Thursday, August 16, 2007

MY LORD, I PRAY FOR YOUR BLESSINGS


its been almost a year now since i went through the most horrible experience in my life. but during that time, i learnt to move forward. with support from my friends and family. no matter how bad time got, i managed to overcome any obstacles. but my lord, i've yet come across another obstacle in my blessed life. someone close to me, a family to me has been going through a lot recently. truthfully, i have not been able to look into his eyes. i'm afraid of acknowledging his pain. i dont want to accept that he's near defeat. i want to keep believing that i will know that he will be around for a longer time to give me the strength and the courage to keep going forward. but reality is harsh. my friend has been suffering for almost 7 months now. he's learnt that he has a possible that he's suffering from ALS. its term is Amyotrophic lateral sclerosis. often referred to as "Lou Gehrig's disease, is a progressive neurodegenerative disease that affects nerve cells in the brain and the spinal cord. Motor neurons reach from the brain to the spinal cord and from the spinal cord to the muscles throughout the body. The progressive degeneration of the motor neurons in ALS eventually lead to their death. When the motor neurons die, the ability of the brain to initiate and control muscle movement is lost. With voluntary muscle action progressively affected, patients in the later stages of the disease may become totally paralyzed.


i always have feared that he might had been affected like this and my fear's been realised. i'm trying to remain as strong as i can. all i hope is that everything will be alrite. i pray that my prayers will be answered. i pray that grace will be given.

Sunday, August 12, 2007

ITS AS SIMPLE AS THAT

heyooz. i decided to return back to blog about my life and its present. well, i've been told by many of my friends that i would listen to them and their problems, but i would never speak about anything bad that i was going through. haha, well i didnt really notice that actually. i haven thought about telling anyone about my problems, even now. i'm not sure why, but its like, i feel that even if i put what i was going through it words, it was still hard to explain what i really felt. at most they would get only 35% of the part. so yea. sometimes, its not really that easy to speak about things. so yea.

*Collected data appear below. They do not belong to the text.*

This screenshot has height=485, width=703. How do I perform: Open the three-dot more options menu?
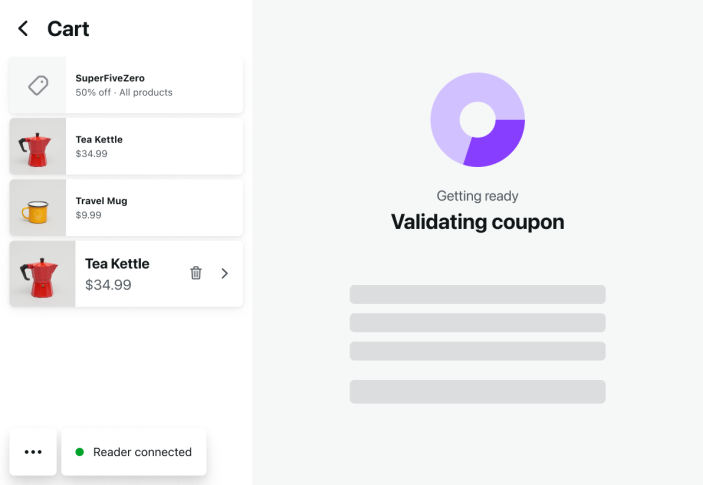click(33, 452)
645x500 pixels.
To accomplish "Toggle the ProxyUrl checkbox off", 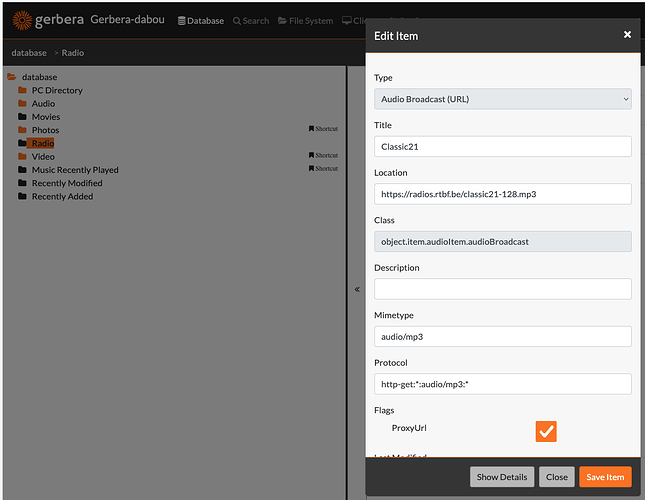I will click(545, 431).
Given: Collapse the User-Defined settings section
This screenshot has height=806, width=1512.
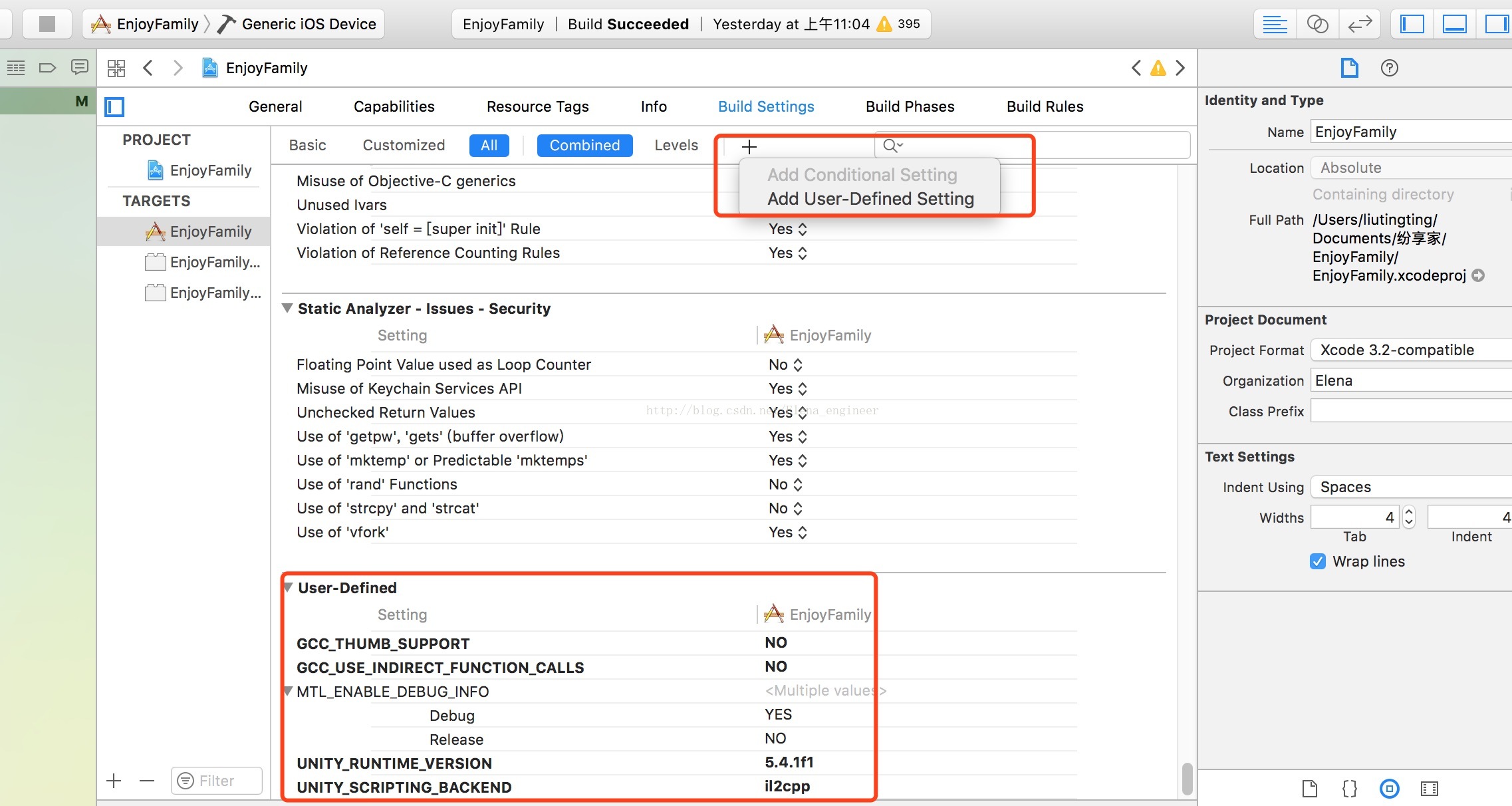Looking at the screenshot, I should coord(289,587).
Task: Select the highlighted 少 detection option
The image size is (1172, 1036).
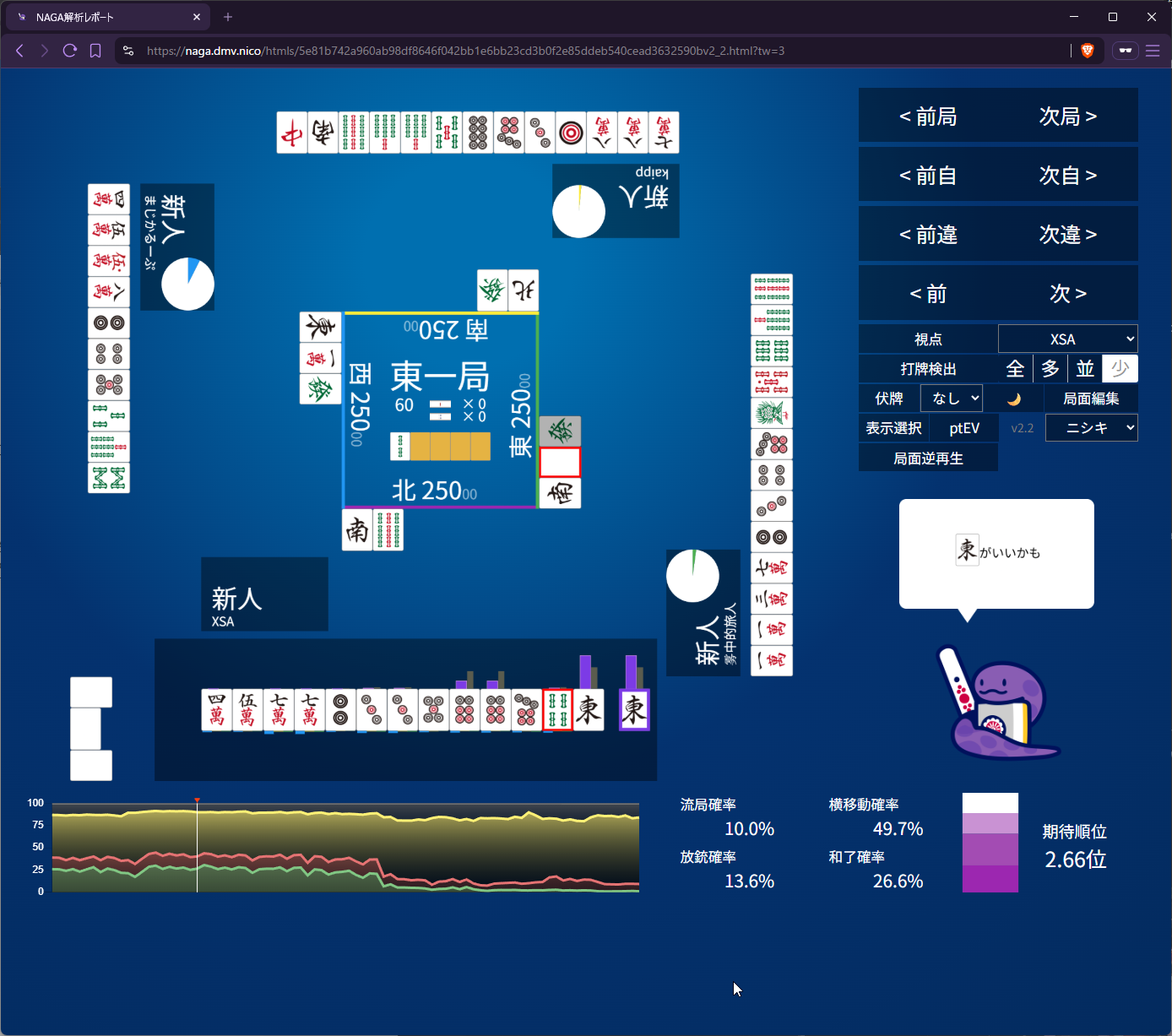Action: (x=1120, y=369)
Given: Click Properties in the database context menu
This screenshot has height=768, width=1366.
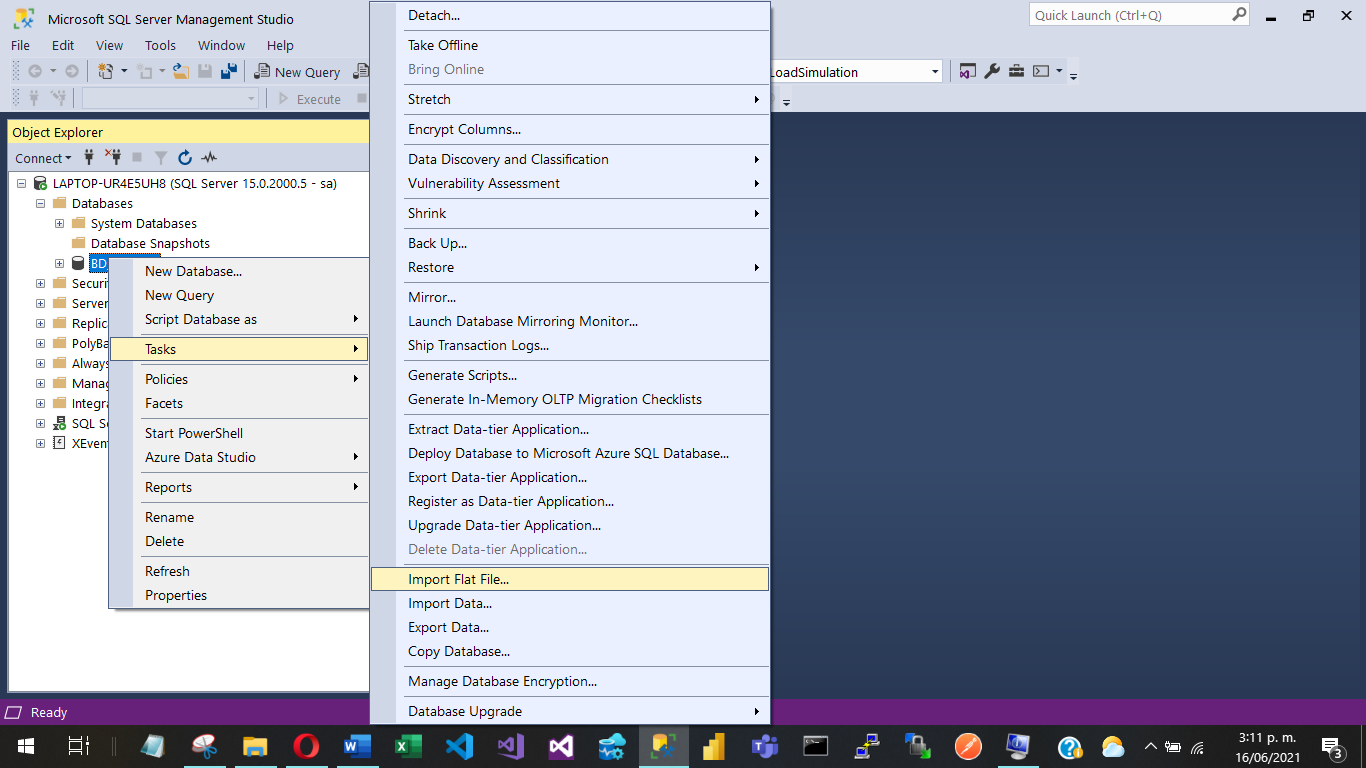Looking at the screenshot, I should [176, 596].
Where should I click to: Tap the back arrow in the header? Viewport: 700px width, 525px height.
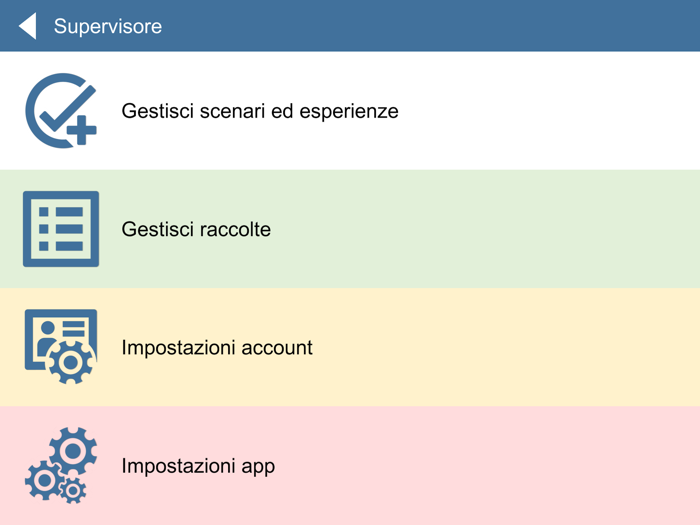[28, 26]
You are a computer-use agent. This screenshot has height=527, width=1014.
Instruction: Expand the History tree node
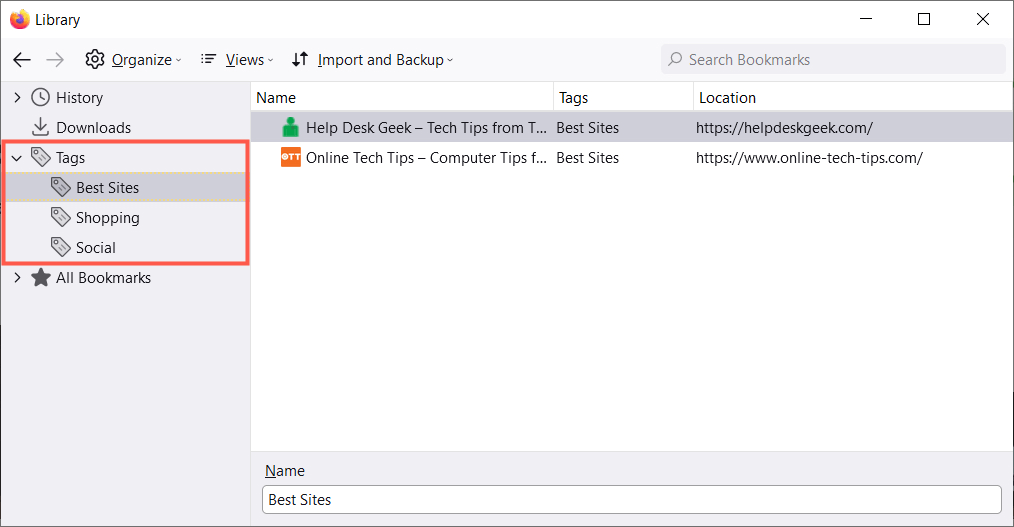pos(16,98)
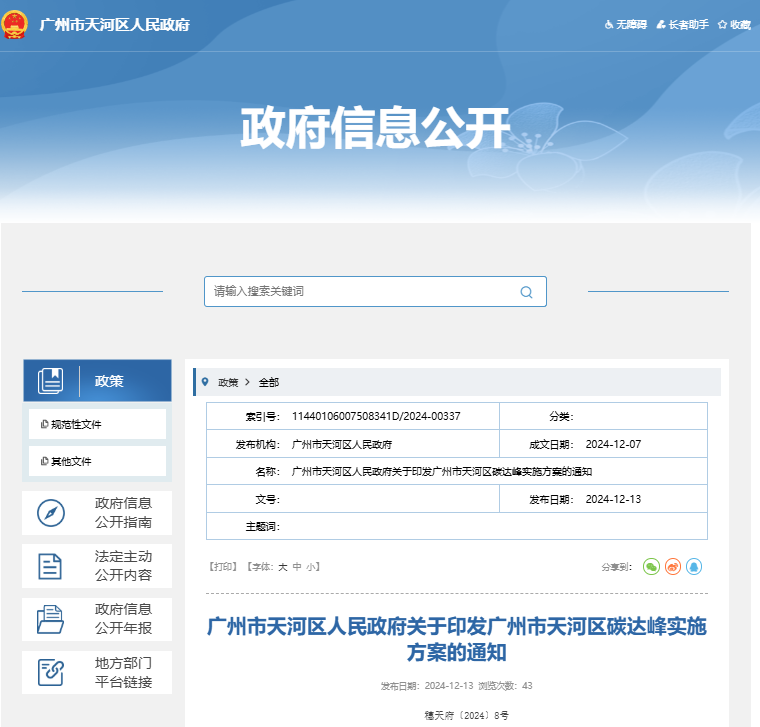Set font size to 小

point(311,566)
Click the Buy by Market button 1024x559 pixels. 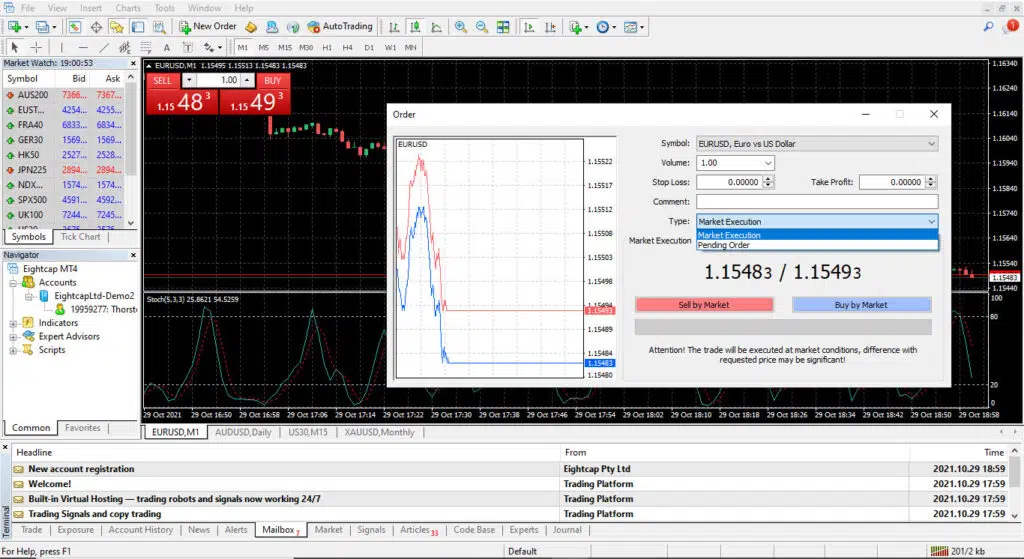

i'm sure anyone reading this would wanna know how i'm feeling right now while writing this. well, i feel great. so yea. my day was kinda alrite. two of my cousins came over. sis was out. so i was talking to them. i managed to talk to brammi for a while. its quite rare when the both of us have a conversation. so yea. but both of them were really quiet. i guess they noticed that i wasnt myself at all anymore. i'm getting older day by day. and sometimes, i dont even feel that i'm myself at times. so yea. i like doing things alone. the thing i really hate is when someone tells me to do something without thinking about the others. i wouldnt wanna say what or whom i'm angry with, but sometimes, when someone wants my cooperation, maybe it means, its time to get down to being respectful and nice when they need my help. so yea. secondly, i do things my way. so when you want my help, dont tell me how to do it. i'll do it the way i want to do. if you cant deal with it, do it yourself. anothing thing i'm pissed about when someone doesnt accept me for whom i am. i dont like hurting anyone in any way. one way or another, i keep things to myself. its not like you could do anything about it. my problem is my problem. deal with it. lastly, i hate anyone suspecting me or even saying stuffs that they think i'm thinking. its not as if anyone can read my mind. if you cannot digest that, i suggest, you shove off my path. i never did anything to you. so leave me alone. its as simple as that.